I got a Hobonichi Techo A6 planner/calendar, which I’m enjoying very much. It’s part of my quest to move more and more of my life offline – in this case, to abandon my online calendar.
Maybe the biggest advantage of an online calendar is that you can enter appointments etc. on your smartphone while you’re out and about. But since I stopped carrying a smartphone around, this (small) advantage has already disappeared.
I remember the days before smartphones. Pocket “planners” were more common, and I can’t remember that they had any serious failings.
So, back to the past!

Every COVID19 particle in the world would fit inside a can of Coke. Somebody please make that happen, OK?


I won’t say anything about Rush Limbaugh except to pass on David French’s observation about his creation of the media world that we swim in today:

If you’re reading this and you’re younger than I am (I was born in 1969 and came of age politically during the Reagan era), it’s almost impossible to conceive of the pre-Rush Limbaugh media environment. It was as if we lived on a different planet.
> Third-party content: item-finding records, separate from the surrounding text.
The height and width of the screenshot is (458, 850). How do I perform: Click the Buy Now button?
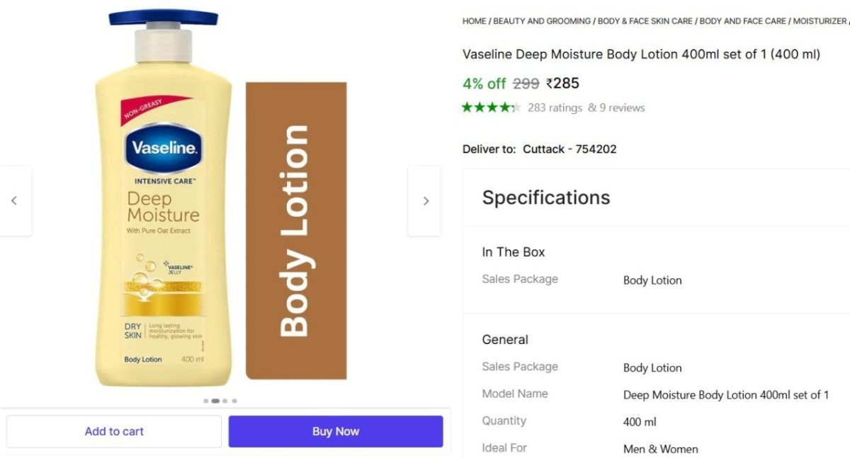tap(336, 430)
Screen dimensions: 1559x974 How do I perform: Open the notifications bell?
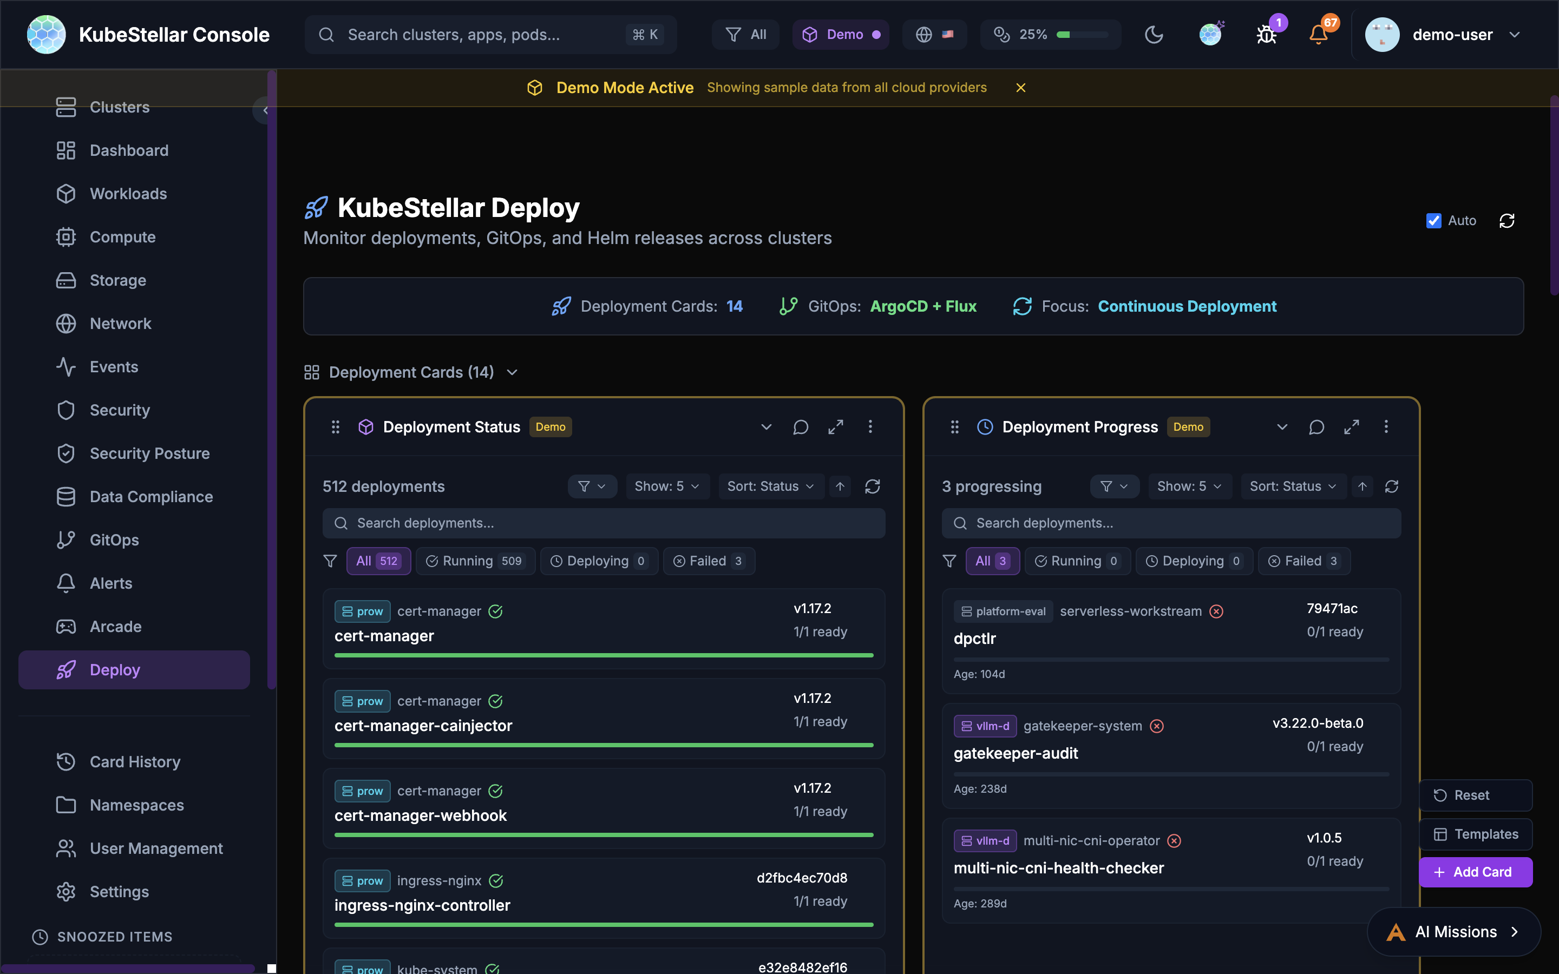click(1319, 34)
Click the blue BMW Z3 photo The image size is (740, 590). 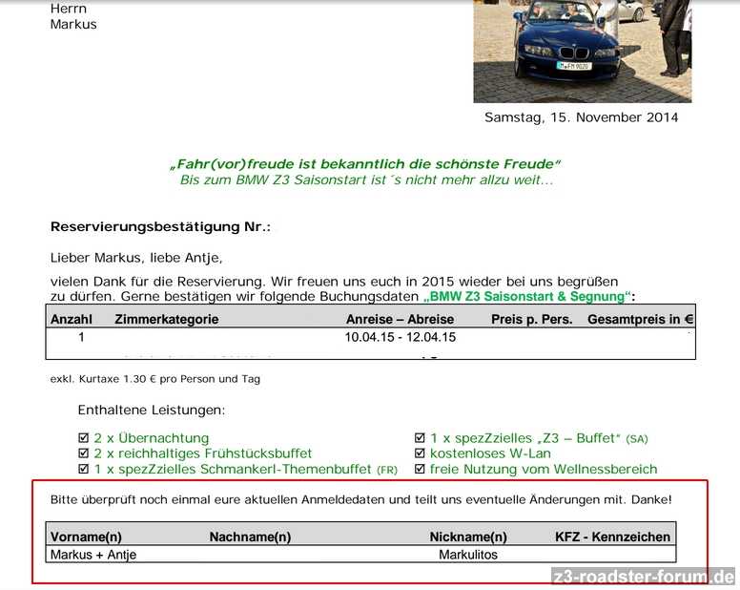click(x=582, y=51)
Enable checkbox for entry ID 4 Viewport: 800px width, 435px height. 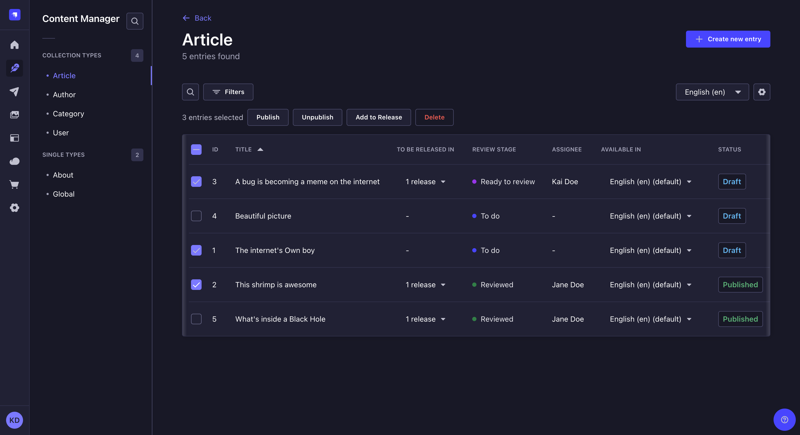tap(196, 216)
You read your morning paper, you watched the evening news, and if you were really a political hobbyist (I was!), you subscribed to Time, Newsweek, or both. The smallest micro-slice of Americans was exposed to intellectual journals like National Review or The New Republic

Rush blew up this world. He nuked it from orbit. It wasn’t just that his show was popular (and it was phenomenally popular): He created an industry, and that industry created a lifestyle. It’s the lifestyle we see now, where a person comes home from work, turns on Fox News, and doesn’t turn it off until they sleep, or where a person never flips the dial from their favorite talk radio station, or rolls from podcast to podcast, all while the phone is in their hands, scrolling through Facebook and Twitter.

Emphasis added. That lifestyle certainly didn’t stay confined to any particular political world.

There is a natural human tendency, when things go wrong, to want to go back to the way things were five minutes before you began to realize it was all going to smash.

Robert Tracinski

Interesting thing about the plummeting COVID19 rate is that nobody offers a convincing explanation for it. Better masking & social distancing? No, obviously. A built-in winter surge coming to an end, as with the flu? Maybe.

Happy Valentine’s Day! Best rom-com ever: Punch-Drunk Love. Accept no substitutes.

It’s Zacchaeus Sunday – for the Orthodox, the first rumbling of Great Lent. Here we go!

Ban social media anonymity. I’m almost sure I think this is a great idea. The article addresses the obvious objections. At least offer an anonymity-free platform as an option.

Interviews with people who’ve quit social media (one doesn’t even shop online, which impressed me). It made me think about putting together a snapshot of my current successes, compromises, and failures in dealing with the online octopus.

One Thing.

Instead of asking yourself whether you believe or not, ask yourself whether you have this day done one thing because He said, Do it, or once abstained because He said, Do not do it. It is simply absurd to say you believe, or even want to believe, in Him, if you do not do anything He tells you.

– George MacDonald (via Alan Jacobs)

Bombs into knives. I found this oddly inspiring. It reminded me of some church bells I once saw, made from unexploded bombs.

Flu season basically hasn’t happened this year. Interesting discussion of the details and questions.

Technopoly, the human, and the natural order.

Alan Jacobs, From Tech Critique to Ways of Living. Technopoly.

every depredation of the human is also a depredation of the natural order, and vice versa.

I’m going to have to read this essay very slowly and carefully.


Today we celebrate the Meeting (Presentation) of the Lord, sometimes called Candlemas.
The snow is keeping us away from church, so we’ll be watching services online, which is not at all the same.